GOAL OF THE EXERCISE: A word-for-word copy of the listing is needed. Retype it in full.

SOURCE INFORMATION:
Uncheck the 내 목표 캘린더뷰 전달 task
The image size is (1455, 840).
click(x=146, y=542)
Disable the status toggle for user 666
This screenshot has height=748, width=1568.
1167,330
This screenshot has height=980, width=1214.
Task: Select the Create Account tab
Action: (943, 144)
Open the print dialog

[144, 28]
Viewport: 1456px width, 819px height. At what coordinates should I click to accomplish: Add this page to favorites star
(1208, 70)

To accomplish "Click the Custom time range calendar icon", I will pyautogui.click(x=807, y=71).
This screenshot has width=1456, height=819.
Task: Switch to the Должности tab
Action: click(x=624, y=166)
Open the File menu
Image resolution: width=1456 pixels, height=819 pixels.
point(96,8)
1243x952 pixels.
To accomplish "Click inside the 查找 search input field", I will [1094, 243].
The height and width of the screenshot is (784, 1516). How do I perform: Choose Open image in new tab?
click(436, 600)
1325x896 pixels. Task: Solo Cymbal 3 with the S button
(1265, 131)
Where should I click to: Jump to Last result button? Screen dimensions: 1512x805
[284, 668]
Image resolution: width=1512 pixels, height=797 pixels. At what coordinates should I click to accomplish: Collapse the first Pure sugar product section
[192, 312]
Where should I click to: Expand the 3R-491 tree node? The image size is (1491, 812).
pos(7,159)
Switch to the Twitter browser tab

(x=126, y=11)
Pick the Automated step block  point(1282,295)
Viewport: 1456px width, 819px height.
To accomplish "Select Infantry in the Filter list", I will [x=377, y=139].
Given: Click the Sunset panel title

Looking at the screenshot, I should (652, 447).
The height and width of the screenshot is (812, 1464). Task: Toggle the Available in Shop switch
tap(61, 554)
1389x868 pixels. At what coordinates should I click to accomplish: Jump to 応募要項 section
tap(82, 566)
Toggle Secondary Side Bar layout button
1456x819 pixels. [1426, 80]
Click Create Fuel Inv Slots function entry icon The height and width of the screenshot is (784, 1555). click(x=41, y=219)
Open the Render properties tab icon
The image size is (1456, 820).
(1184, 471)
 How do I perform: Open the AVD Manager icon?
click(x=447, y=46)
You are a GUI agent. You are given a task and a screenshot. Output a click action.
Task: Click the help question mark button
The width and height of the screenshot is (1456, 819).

ANSWER FOR THE TASK:
Uncheck the 내 목표 캘린더뷰 전달 task
The image size is (1455, 840).
click(x=146, y=542)
Disable the status toggle for user 666
This screenshot has height=748, width=1568.
1167,330
This screenshot has height=980, width=1214.
Task: Select the Create Account tab
Action: (943, 144)
Open the print dialog

[144, 28]
Viewport: 1456px width, 819px height. At what coordinates should I click to accomplish: Add this page to favorites star
(1208, 70)

To accomplish "Click the Custom time range calendar icon", I will pyautogui.click(x=807, y=71).
This screenshot has width=1456, height=819.
Task: Switch to the Должности tab
Action: click(x=624, y=166)
Open the File menu
Image resolution: width=1456 pixels, height=819 pixels.
point(96,8)
1243x952 pixels.
To accomplish "Click inside the 查找 search input field", I will [1094, 243].
The height and width of the screenshot is (784, 1516). How do I perform: Choose Open image in new tab?
click(436, 600)
1325x896 pixels. Task: Solo Cymbal 3 with the S button
(1265, 131)
Where should I click to: Jump to Last result button? Screen dimensions: 1512x805
[284, 668]
Image resolution: width=1512 pixels, height=797 pixels. At what coordinates should I click to accomplish: Collapse the first Pure sugar product section
[192, 312]
Where should I click to: Expand the 3R-491 tree node? The image size is (1491, 812).
pos(7,159)
Switch to the Twitter browser tab

(x=126, y=11)
Pick the Automated step block  point(1282,295)
Viewport: 1456px width, 819px height.
To accomplish "Select Infantry in the Filter list", I will [x=377, y=139].
Given: Click the Sunset panel title

Looking at the screenshot, I should (652, 447).
The height and width of the screenshot is (812, 1464). Task: Toggle the Available in Shop switch
tap(61, 554)
1389x868 pixels. At what coordinates should I click to accomplish: Jump to 応募要項 section
tap(82, 566)
Toggle Secondary Side Bar layout button
1456x819 pixels. [1426, 80]
Click Create Fuel Inv Slots function entry icon The height and width of the screenshot is (784, 1555). click(x=41, y=219)
Open the Render properties tab icon
The image size is (1456, 820).
(1184, 471)
 How do I perform: Open the AVD Manager icon?
click(x=447, y=46)
You are a GUI agent. You are given a task and a screenshot. Output a click action.
Task: Click the help question mark button
The width and height of the screenshot is (1456, 819).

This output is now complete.